The type checker must perform the following operations:

  • IntegerLiteral and StringLiteral nodes are given respectively the t_int and t_string types.
  • Sequence nodes have the same type as their last expression if they have one, otherwise they are t_void.
  • IfThenElse nodes must have type-compatible branches, whose type become their type.
  • Let expressions have the same type as their last expression if they have one, otherwise they are t_void.
  • VarDecl nodes without an explicit type (in the type_name field) take their type from their expression. This type cannot be t_void since a variable is either an integer or a string.
  • VarDecl nodes with an explicit type given in the source must check that the expression (if any) is compatible with this type, which will become the type of the node.
  • BinaryOperator nodes must check that their arguments have types compatible with the operation and with each other, and set the resulting type.
  • Identifier nodes inherit the type of their declaration.
  • Assign nodes must check the validity of the assignment and be t_void themselves.
  • WhileLoop nodes must have integer conditions and a body of type t_void, and are themselves t_void.
  • ForLoop nodes must have integer bounds, an integral index, and a body of type t_void, and are themselves t_void.
  • Break nodes are t_void.
  • FunDecl nodes have either an explicit type (in the type_name field) which matches the type of their expression, or no explicit type in which case their expression and themselves must be t_void.
  • FunCall nodes inherit the type of their declaration. The type checker also ensures that number of arguments matches the number of parameters, and that they all have the right type.

Note that in some cases you might analyze a FunCall targeting a FunDecl which has not yet been analyzed. It may happen in two cases:

  • you are calling a primitive function, and primitives are not located in the tree;
  • you are calling a function defined after the current one in the same declarative block (mutually recursive functions).

In those cases, you might note that the target has not been analyzed because its type is still t_undef.
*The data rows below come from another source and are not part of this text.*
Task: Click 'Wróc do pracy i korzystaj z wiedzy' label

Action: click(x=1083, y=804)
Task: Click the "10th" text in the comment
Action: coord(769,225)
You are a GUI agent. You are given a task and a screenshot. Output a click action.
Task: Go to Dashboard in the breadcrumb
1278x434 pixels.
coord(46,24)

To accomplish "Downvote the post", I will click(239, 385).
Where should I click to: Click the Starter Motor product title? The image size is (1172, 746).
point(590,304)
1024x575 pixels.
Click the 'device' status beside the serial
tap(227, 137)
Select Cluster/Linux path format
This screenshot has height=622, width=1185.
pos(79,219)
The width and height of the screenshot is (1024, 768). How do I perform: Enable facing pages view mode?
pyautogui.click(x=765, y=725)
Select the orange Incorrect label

When this happens, you should recurse and analyze the declaration of your target.

It also mean that before analyzing a FunDecl you must make sure that it has not been analyzed yet, as it may have been analyzed during the processing of a FunCall in the second case described above. In this case, the visit of the FunDecl should not have any effect since it has been done already.

Note on automated test results

Since by default the binder accepts anything without checking the types consistency, some type checker tests may appear to pass very early. This is due to the fact that some constructs are valid and will not be rejected. However, as you add more type checking, some tests that were passing may start to fail because you are rejecting valid constructs.

Optional: implementing the escaper

This part will not be tested automatically, but must be implemented if you want to be able to use your own code in the next lab.

You need to build yet another visitor, the escaper, which will run right after the binder. Its role is, for every VarDecl which escapes (this flag has already been set by the binder), to add it to the current function get_escaping_decls() vector.

This is necessary so that when we build the frames for the functions, we can put the escaping variables in the frame structure (since they might be accessed from outside the function and need to be stored in memory), while other variables may be stored separately and put into registers as they will never be read or modified outside the function by nested functions.

So your work is simple:

  • When visiting a FunDecl node, save the current function, set the current function to the one you are visiting, recurse, then restore the current function.
  • When visiting a VarDecl node, if it escapes, add it to the list of escaping declarations for the current functions (and recurse into its expression if any).
  • For every other node, recurse in case you encounter a FunDecl or VarDecl somewhere lower in the tree.

For interoperability purpose with later labs, the class of the escaper must be Escaper and be declared in namespace ast::escaper.